Grace’s eyes crinkled at the corners when she grinned. Again, Sabira gave herself a mental slap.
“He’s been a beast all summer,” Grace said.
Sabira covered her amusement by taking a sip of coffee.
“I was worried he just didn’t like working with me,” she demurred.
Grace sat forward. “No, not just you. I’ve wanted to knock his tee
th in a couple times myself. Do you know the wizard? None of us have met him. Well, except Mom.”
Sabira shook her head. “I’m not sure who you mean.”
“Ethan Ellison? He’s supposedly a cop too.”
“He’s not in Major Crimes.”
“So, you don’t.”
“Sorry.”
Grace sighed. “Did he tell you he was leaving?”
“Not a word.”
Sabira watched the blonde sit up with a start and glance over at the Captain’s office. She cocked her head like she was listening to something, and Sabira realized all at once that she probably was listening in. That “entertainment” she’d mentioned.
“How is it going in there?” she asked without looking over herself.
“Does ‘the Walker case’ mean anything to you?”
Sabira frowned and shook her head.
Grace threw up her hands. “Then I don’t know.” She tipped her chin at Sabira’s desk. “So, what are you working on?”
“Paperwork.”
“I can see that.”
Grace grabbed her mug out of the blonde’s hands before she could bring it up to her mouth. “Trust me, you don’t want to drink that.”
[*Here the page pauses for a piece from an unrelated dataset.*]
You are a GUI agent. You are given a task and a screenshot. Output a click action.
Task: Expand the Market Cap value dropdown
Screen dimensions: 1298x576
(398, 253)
“Darling, we’re done here,” a slim, dark haired woman appeared at Grace’s shoulder. She had a carefully blank expression in place.
Grace leapt out of her chair, threw a lopsided smile at Sabira over her shoulder, and strolled out of the station behind Alpha Clanahan without another word. She left Sabira staring after her, torn between the pleasure she felt at watching Grace’s thighs move in tight worn jeans and a wave of disappointment that rolled over her as the elevator doors closed on the two werewolves.